> **WHAT YOU WILL DO**
A. In the essay on women's liberation, who moved in across the road by the 1980s?
B. Continue the essay on women's liberation from its last sentence.

> **TEXT SEGMENT**
════

Back in the 1970s, women got liberated. They became free to have children and work, have careers and generally hone their skills at multi-tasking. I was one of those young Mums. I got up at 5 am, did the washing, pegged it out, vacuumed and then woke the family. Cooked breakfast, ensured that everyone was showered, dressed and fed. I then drove the kids to school, went to a very challenging job, came home, cooked dinner, collapsed into bed and faced the ex telling me that he couldn’t understand why I was no longer fun in bed.

Fun in bed? Hell, I had put in 16 hour day and was buggered. All I wanted to do was curl up and sleep.

The liberation, to me, was actually a prison. I felt that I was too tired, after working and being a mother to be a wife. Hell, I had no time to be me.

Decades ago, people didn’t have time to get stressed. I once read an article written by a woman who had 7 kids back in the ’50s. She said, “Stress? I didn’t have time to get stressed. I was too busy with life to get stressed.”

The 1970’s Women’s Liberation Movement was a con job, and we fell for it, hook, line and sinker. Instead of one job, I got two. Instead of doing one job well, I did two jobs adequately. I was running on empty, all of the time.

By the 1980s, my parents had moved in across the road from us, and they took up the slack. They picked the kids up, got the girls to bring in the washing, helped to prepare the meals and take the load off me. I could work later into the evening and stagger in at 10pm, knowing that the house was under the Grandparent Rule.

Now, in  2019, my daughters are the liberated women who declare themselves feminists. They are liberated and both highly qualified in their fields. They earn good money and they have kids.

Yet they, unlike me, do not get up at 5am to do the chores and wake the family. They have cleaners who do the housework. They buy prepared food – a pizza or similar and call for everyone to “dig in”.

The dining room table is no longer “set”. The washing is no longer pegged on the line. The Sunday Roast is something eaten at Christmas and on special occasions – and normally at Grandma’s place.

They think nothing of paying $7 a pop for “take out” coffee, and the world is going to end in 2030 unless we vote Green, but off they chug to work in their 4WD 6 cylinder gas guzzlers; they jet around the country burning Lord knows how many carbon credits or whatever they are called these days…. and then they tell me that I am out of touch with reality.

They vote Green and believe that all refugees deserve to be here and they seem blissfully unaware that they are working their guts out to support these refugees, to the detriment of their own family.

════

> **RECORD EXTRACTS**
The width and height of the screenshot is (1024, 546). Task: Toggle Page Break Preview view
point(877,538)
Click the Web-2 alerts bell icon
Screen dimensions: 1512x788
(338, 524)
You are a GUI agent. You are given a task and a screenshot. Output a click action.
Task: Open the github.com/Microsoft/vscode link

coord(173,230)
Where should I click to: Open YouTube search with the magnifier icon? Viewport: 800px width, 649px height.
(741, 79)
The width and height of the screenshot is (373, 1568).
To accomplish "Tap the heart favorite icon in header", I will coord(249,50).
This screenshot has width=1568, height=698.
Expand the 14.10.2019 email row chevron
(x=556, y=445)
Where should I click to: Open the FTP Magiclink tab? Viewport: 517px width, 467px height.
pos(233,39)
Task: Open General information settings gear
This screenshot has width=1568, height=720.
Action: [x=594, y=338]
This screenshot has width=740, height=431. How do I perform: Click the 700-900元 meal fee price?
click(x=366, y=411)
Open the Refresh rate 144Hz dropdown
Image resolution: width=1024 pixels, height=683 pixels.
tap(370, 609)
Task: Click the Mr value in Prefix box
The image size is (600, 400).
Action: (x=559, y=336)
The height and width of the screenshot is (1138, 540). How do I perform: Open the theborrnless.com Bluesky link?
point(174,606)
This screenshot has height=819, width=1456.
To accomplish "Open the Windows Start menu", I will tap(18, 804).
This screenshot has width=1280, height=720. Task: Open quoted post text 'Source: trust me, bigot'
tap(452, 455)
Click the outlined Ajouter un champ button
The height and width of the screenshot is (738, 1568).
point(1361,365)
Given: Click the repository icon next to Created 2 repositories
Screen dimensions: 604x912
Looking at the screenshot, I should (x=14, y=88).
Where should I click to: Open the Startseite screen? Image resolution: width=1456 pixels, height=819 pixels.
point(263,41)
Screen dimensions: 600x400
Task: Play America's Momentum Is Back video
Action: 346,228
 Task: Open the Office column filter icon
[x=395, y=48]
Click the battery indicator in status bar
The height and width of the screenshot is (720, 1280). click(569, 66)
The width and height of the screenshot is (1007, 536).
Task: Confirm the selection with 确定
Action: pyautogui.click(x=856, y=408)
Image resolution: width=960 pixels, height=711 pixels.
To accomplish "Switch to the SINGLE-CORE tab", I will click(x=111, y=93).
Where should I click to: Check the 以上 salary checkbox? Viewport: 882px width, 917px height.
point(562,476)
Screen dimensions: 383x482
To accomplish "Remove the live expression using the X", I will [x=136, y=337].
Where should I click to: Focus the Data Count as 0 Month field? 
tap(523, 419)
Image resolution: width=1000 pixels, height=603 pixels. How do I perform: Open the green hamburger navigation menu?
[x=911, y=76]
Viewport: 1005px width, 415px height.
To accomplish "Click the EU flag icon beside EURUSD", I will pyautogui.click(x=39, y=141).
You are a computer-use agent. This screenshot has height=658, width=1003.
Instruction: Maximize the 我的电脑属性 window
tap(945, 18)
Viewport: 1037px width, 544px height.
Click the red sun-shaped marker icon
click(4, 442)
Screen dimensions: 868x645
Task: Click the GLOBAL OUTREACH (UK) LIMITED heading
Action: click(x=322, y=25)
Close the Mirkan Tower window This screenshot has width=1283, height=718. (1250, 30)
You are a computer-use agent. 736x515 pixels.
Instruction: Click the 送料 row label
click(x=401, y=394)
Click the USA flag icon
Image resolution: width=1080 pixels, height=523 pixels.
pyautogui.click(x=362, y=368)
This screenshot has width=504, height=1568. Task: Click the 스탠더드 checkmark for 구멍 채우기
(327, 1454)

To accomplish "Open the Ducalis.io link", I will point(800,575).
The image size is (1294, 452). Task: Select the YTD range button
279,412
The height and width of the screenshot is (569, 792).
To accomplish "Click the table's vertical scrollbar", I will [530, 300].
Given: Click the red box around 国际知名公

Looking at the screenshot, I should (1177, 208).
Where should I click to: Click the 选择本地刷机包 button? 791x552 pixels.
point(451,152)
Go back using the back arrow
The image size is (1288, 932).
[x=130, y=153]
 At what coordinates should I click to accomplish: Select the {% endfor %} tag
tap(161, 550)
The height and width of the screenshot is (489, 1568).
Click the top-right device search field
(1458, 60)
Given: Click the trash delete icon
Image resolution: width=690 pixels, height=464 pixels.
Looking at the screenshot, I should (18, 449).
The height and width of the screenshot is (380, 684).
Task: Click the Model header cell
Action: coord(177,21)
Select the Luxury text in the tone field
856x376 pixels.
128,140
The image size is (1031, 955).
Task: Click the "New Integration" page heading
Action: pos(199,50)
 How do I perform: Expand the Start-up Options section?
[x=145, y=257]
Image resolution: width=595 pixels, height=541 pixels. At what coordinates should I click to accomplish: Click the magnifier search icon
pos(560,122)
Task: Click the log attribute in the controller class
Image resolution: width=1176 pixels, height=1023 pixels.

════

> **RESPONSES**
A. The writer's parents.

B.
My philosophy has always been Equality. If they want to donate their money to ‘refugees’ instead of the wellbeing of their own family unit, that is their choice.

But I wonder.

I wonder why two women brought up in a conservative home are so very left leaning? Was it their education? They went to a school that, back in the 80’s, taught them about FGM… enlightened nuns, to be sure.

Was it the universities they attended? Was it that the world has embraced social media, and those of us who visit Whaleoil are smaller in number than those who are addicted to texting, Facebook, Instagram and Twitter?

Yet even that does not make sense… Trump won the USA on social media.

No, I somehow think that it comes down to the fact that they are from a generation that is too far removed from the trauma of Vietnam, the horror of WW2, and the ramifications of war in general.

War was on TV – the Gulf War was streamed and, as missiles soared in the sky and Stormin’ Norman spoke, it was surreal.

My offspring have never known war. It has only ever been a thing on TV. Like 9/11.

They have never known war. I have, through my parents. Maybe what we need is a war so that these folk can get a reality check?

After all, we have two generations who have never known the horror of the reality of actually confronting the consequences of inaction.

Complacency is a very dangerous path. And women could make the differenceif only they could get back to being women and not feminists.

I am a proud Kiwi with a Kiwi Mother from fine Scottish ancestry and a Manx father. My pseudonym reflects my love of my late father. The Isle of Man, aka Ellan Vannin, is well known for TT Races and its...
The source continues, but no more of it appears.